The Arab Democracy Deficit
“An ‘Arab’ More Than a ‘Muslim’ Democracy Gap” by Alfred Stepan with Graeme B. Robertson, in Journal of Democracy (July 2003), 1101 15th St., N.W., Ste. 800, Washington, D.C. 20005.
Not one of the world’s 16 Arab countries is a democracy, and many Western analysts say it’s because Islam is inherently antithetical to democratic forms. Stepan, a political scientist at Columbia University, and Robertson, a graduate student, beg to differ.
They looked at the Arab countries—including Algeria, Egypt, Morocco, and Saudi Arabia—and at the 31 non-Arab nations in the world with Muslim-majority populations. Using data for 1972–2000 from Freedom House’s annual survey of political rights around the globe, and from a similar undertaking called the Polity Project, Stepan and Robertson tried to identify the “electorally competitive” countries, those whose governments derived from “reasonably fair” elections.
Twelve of the non-Arab countries with Muslim majorities sustained “relatively high levels of political rights for at least three consecutive years,” the authors found. Eight of these—including Bangladesh, the Gambia, Malaysia, Mali, Nigeria, and Turkey—did so for at least five consecutive years. Of the Arab nations, in contrast, only Lebanon passed the three-year test (in the period before the 1975–90 civil war), and it failed to reach the five-year mark.

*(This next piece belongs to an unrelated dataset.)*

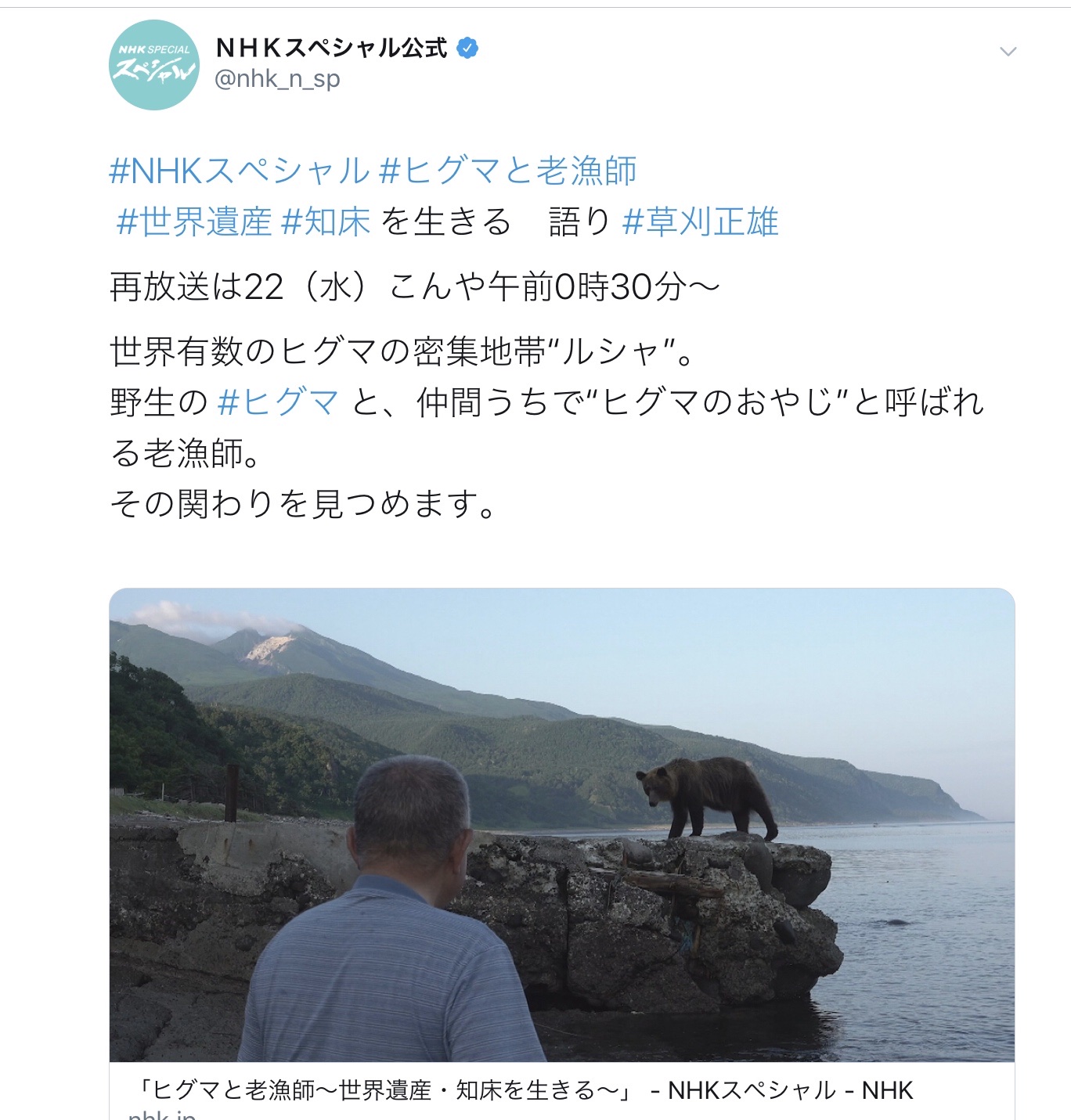
Task: Open the NHK Special profile avatar
Action: (x=154, y=65)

It’s conventional wisdom among social scientists that prosperity makes nations more inclined to hold meaningful free elections, yet seven wealthy Arab nations did not pass the rights test, while seven non-Arab, Muslim-majority countries with low gross domestic product per capita did. These political “overachievers” were Albania, Bangladesh, the Gambia, Mali, Niger, Nigeria, and Pakistan.
The Arab “democracy gap” obviously can’t be blamed simply on Islam, the authors point out. But if “Arab political culture” is at fault, it’s not because of anything intrinsic to it, they believe. People in Arab countries have not developed the strong attachment to their nation-state that usually fosters democracy. Many Arab states, carved out of the defunct Ottoman Empire after World War I, have “relatively new and arbitrary boundaries.” Efforts to promote pan-Arabism and pan-Islamism, as well as the fact that Arabic is spoken in many different lands, have further weakened the nation-state’s appeal. Yet the authors believe that “internal pressures and initiatives” will eventually produce democracies in the Arab world.